Objective: We aimed at exploring the role of IL-33 in mouse chronic obstructive pulmonary disease and its potential molecular mechanism.
Materials and methods: The chronic obstructive pulmonary disease (COPD) mice model was established by cigarette smoking (CS). COPD mice were randomly assigned into PBS group and IL-33 antibody group. The peripheral blood and lung tissues of mice from two groups were collected for the following experiments. Pathological changes of the lung tissues in both groups were analyzed by hematoxylin and eosin (HE) staining. IL-33 positive cells in lung tissues were detected by immunohistochemistry. Then, the mRNA and protein levels of IL-33, sST2, ERK and TNF-α in the mice peripheral blood of the two groups were accessed by Real-time polymerase chain reaction (RT-PCR) and Western blot. Finally, the indicators related to oxidative stress, including superoxide dismutase (SOD), malondialdehyde (MDA) and reactive oxygen species (ROS) in the mice serum of two groups were measured.
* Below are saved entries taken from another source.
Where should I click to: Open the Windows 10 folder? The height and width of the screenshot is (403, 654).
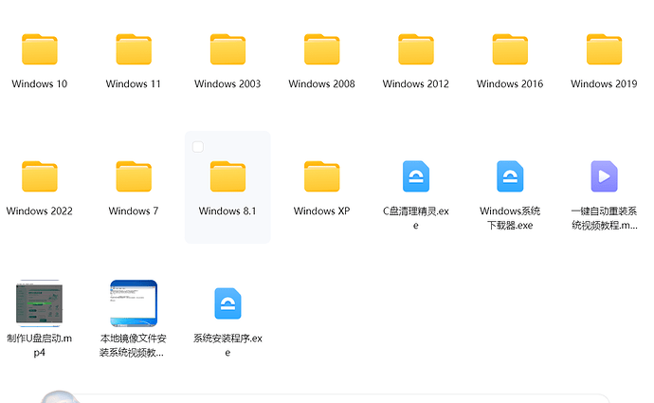click(40, 50)
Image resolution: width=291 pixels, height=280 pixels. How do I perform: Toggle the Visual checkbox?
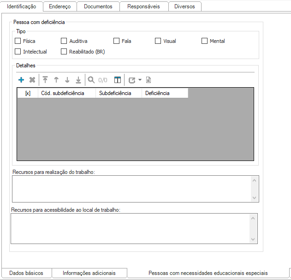158,41
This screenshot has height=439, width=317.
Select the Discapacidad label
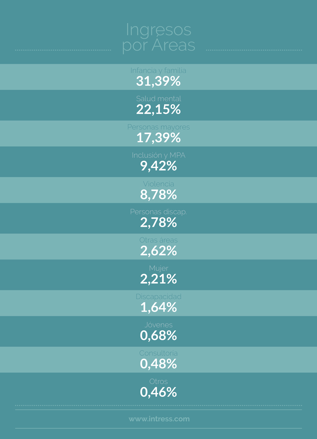coord(159,297)
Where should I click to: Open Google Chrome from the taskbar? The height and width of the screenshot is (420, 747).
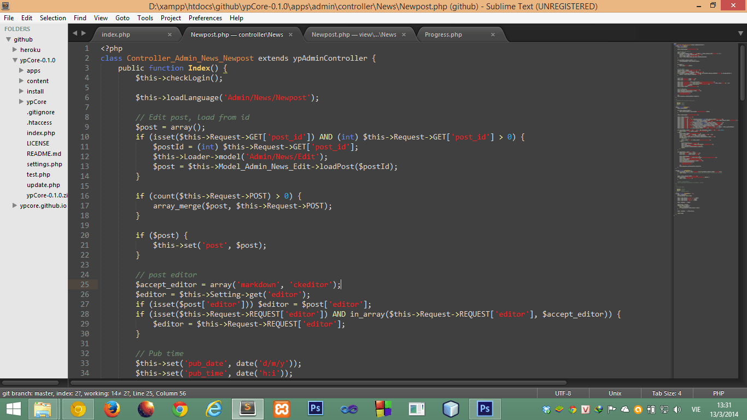[x=180, y=409]
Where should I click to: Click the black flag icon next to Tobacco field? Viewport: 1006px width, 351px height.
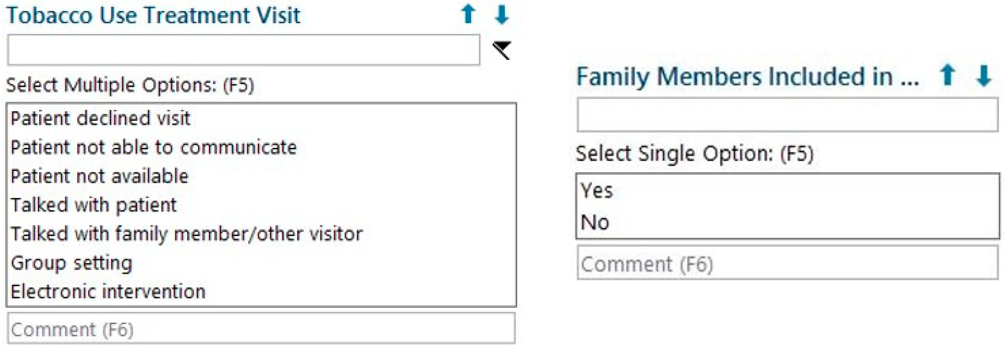[x=502, y=50]
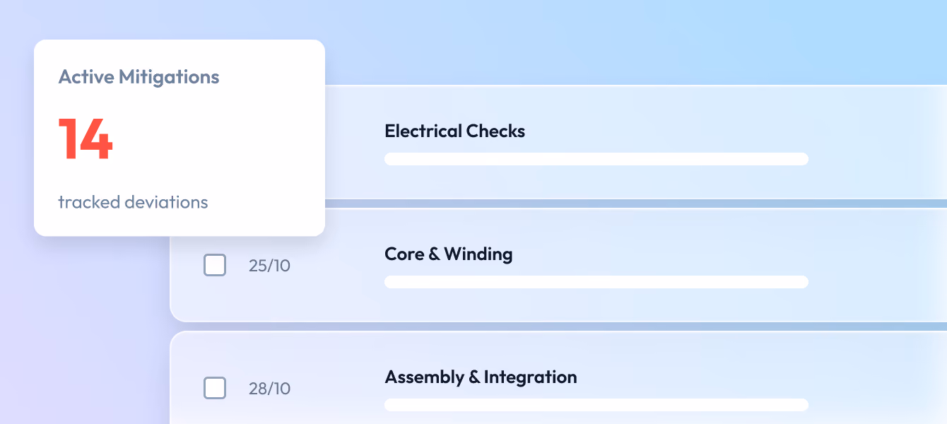Screen dimensions: 947x424
Task: Open the Assembly & Integration title
Action: pyautogui.click(x=481, y=377)
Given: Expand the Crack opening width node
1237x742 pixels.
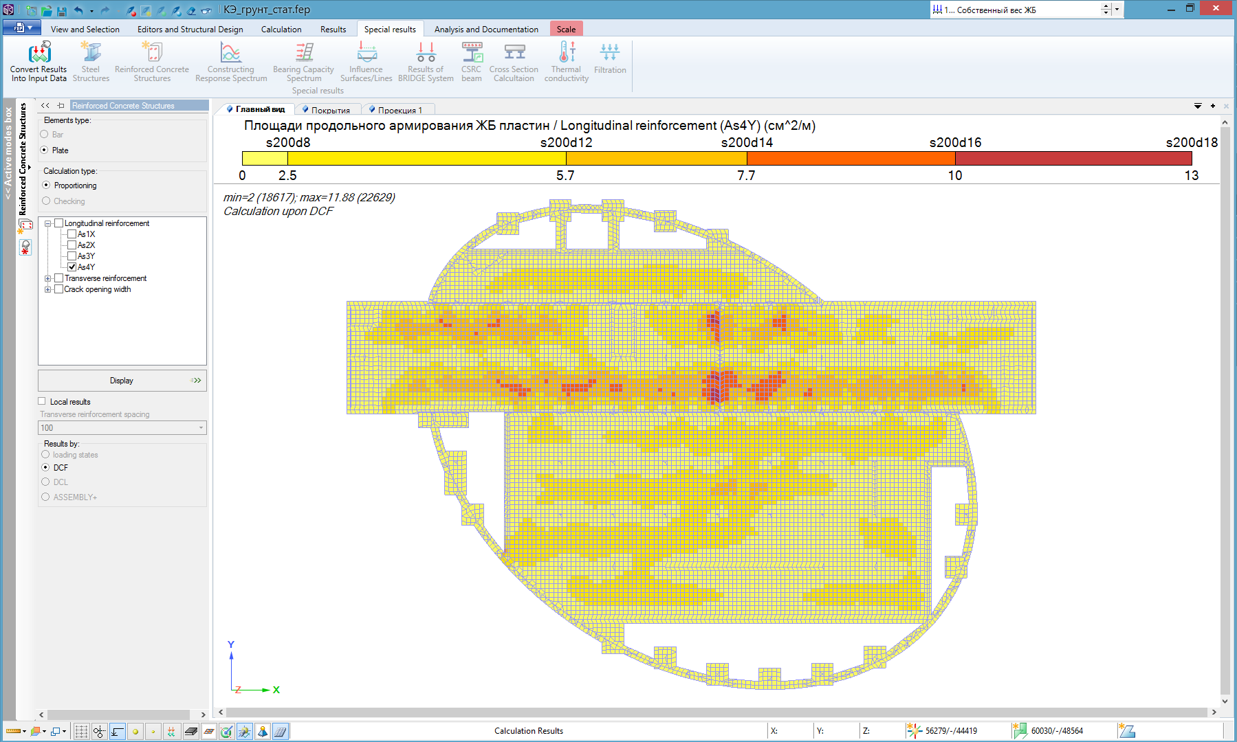Looking at the screenshot, I should [x=48, y=289].
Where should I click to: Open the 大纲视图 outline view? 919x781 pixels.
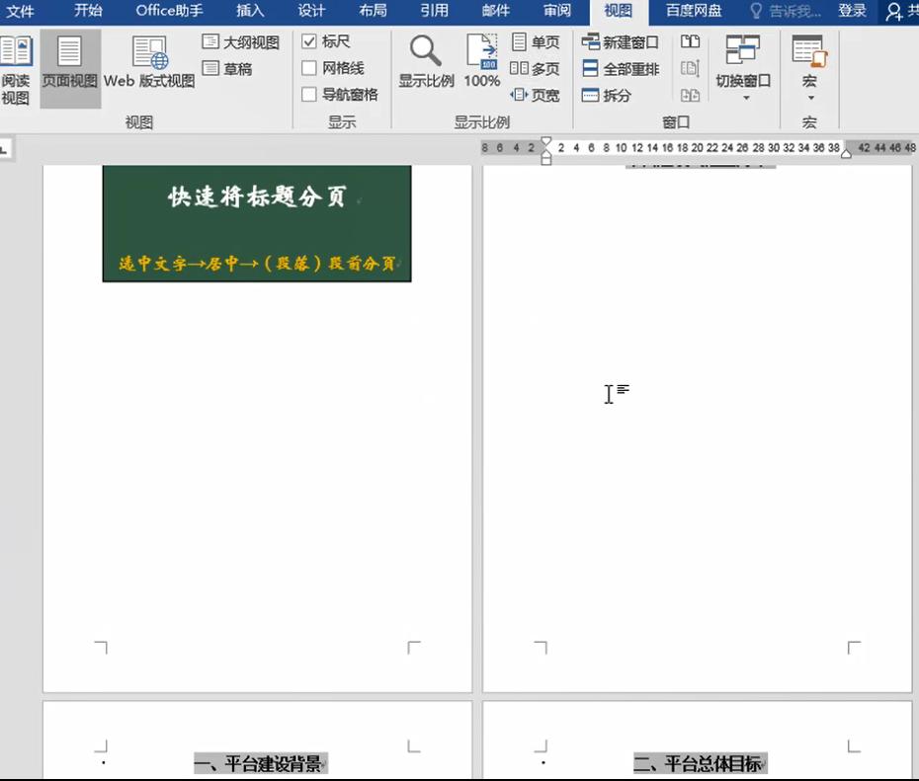tap(242, 42)
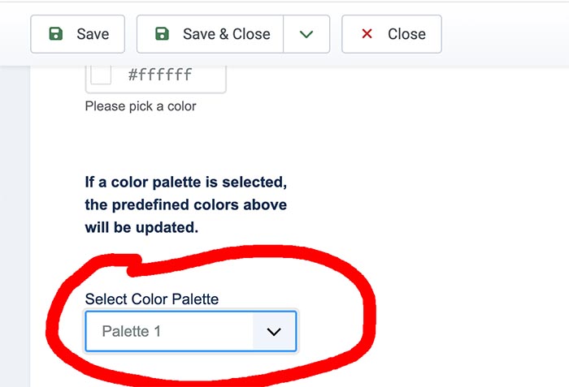Click the Save button label
Image resolution: width=569 pixels, height=387 pixels.
point(93,34)
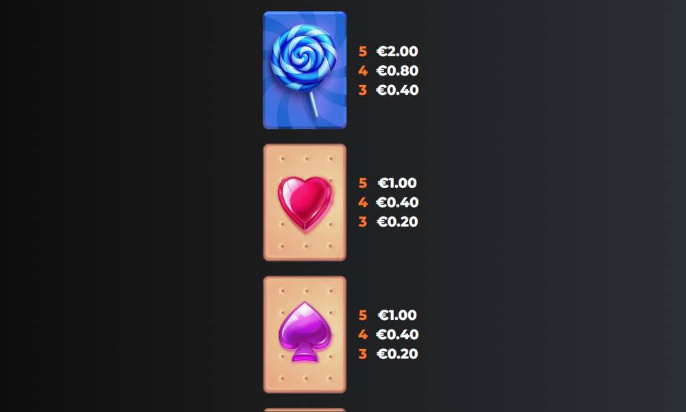Click orange number 3 beside the heart
The height and width of the screenshot is (412, 686).
tap(363, 222)
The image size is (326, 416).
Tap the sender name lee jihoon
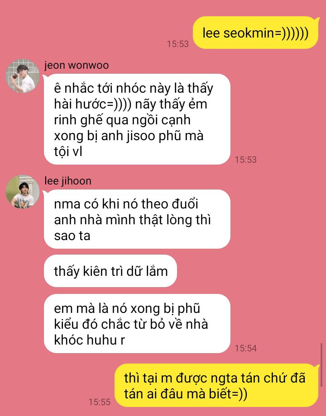pos(68,181)
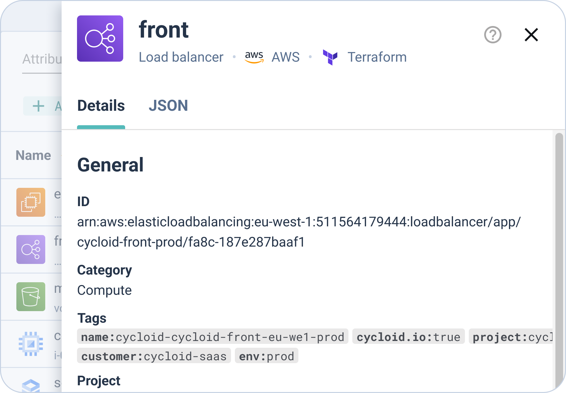The image size is (566, 393).
Task: Click the details panel vertical scrollbar
Action: (559, 257)
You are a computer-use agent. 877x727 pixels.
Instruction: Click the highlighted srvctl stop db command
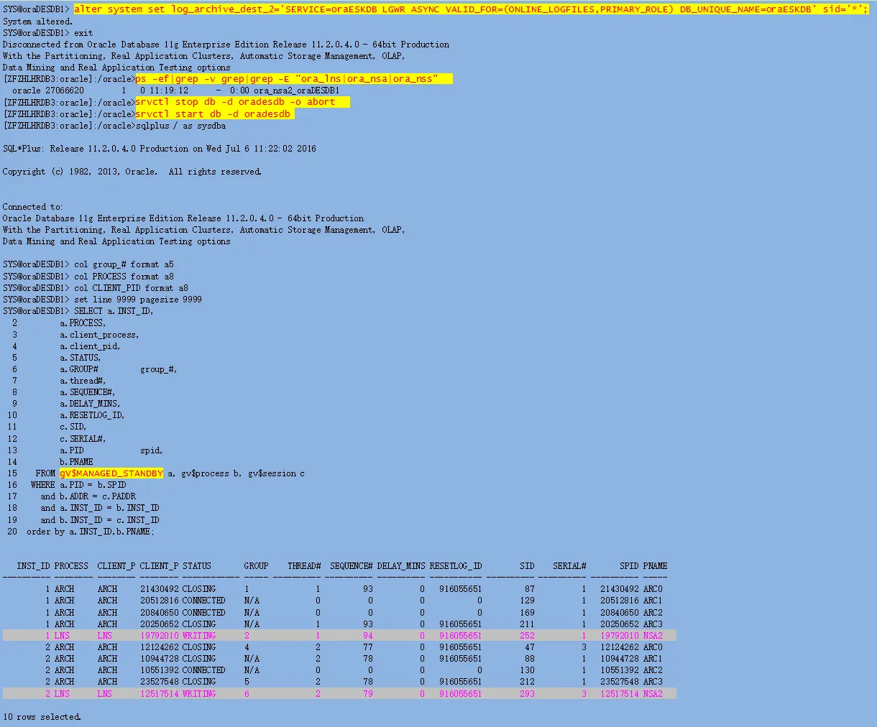[242, 102]
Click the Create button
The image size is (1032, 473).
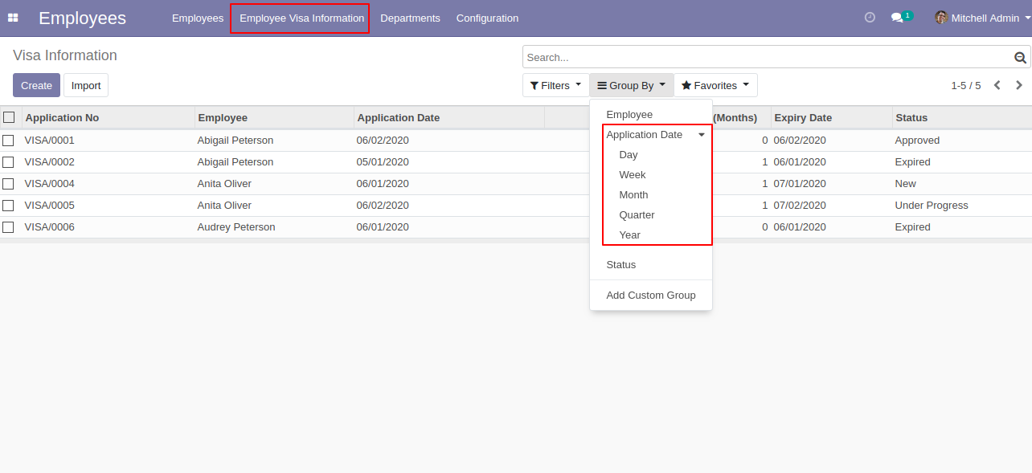tap(36, 85)
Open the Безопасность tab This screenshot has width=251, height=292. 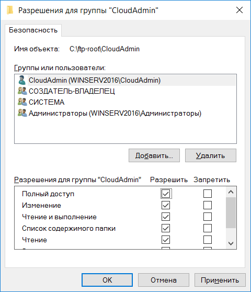[x=33, y=30]
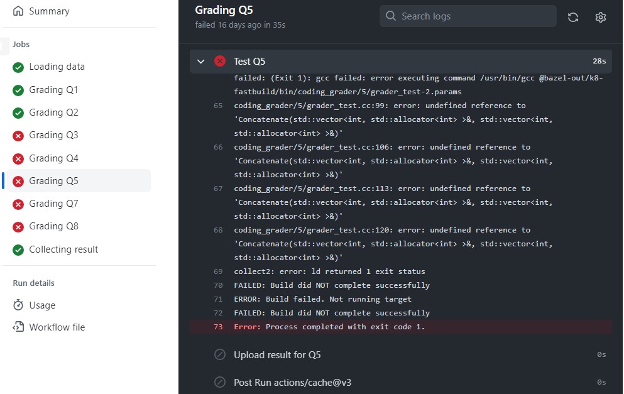
Task: Open the Grading Q1 job
Action: coord(79,90)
Results: After successful construction of COPD mouse model by CS, HE staining illustrated that the structure of airway wall of lung tissue in mice from PBS group was irregular. The ciliated columnar epithelium presented significant degeneration, necrosis and shedding. A large amount of inflammation cell infiltration was observed in vascular tissues. The alveolar epithelial structure was severely damaged and alveolar septum was narrowed and ruptured. Adjacent alveoli were found to be fused into larger cysts. The above pathological changes were relatively better in mice from IL-33 antibody group. Immunohistochemical results demonstrated that IL-33 was remarkably deposited in the lung tissue of PBS group. The mRNA and protein levels of IL-33, sST2, ERK and TNF-α in peripheral blood of PBS group were much higher than those of IL-33 antibody group. At the same time, SOD level in PBS group decreased, while MDA level and ROS production increased.
Conclusions: IL-33 aggravates lung injury in COPD mice by increasing inflammation response and oxidative stress, which may serve as a target for predicting and treating COPD.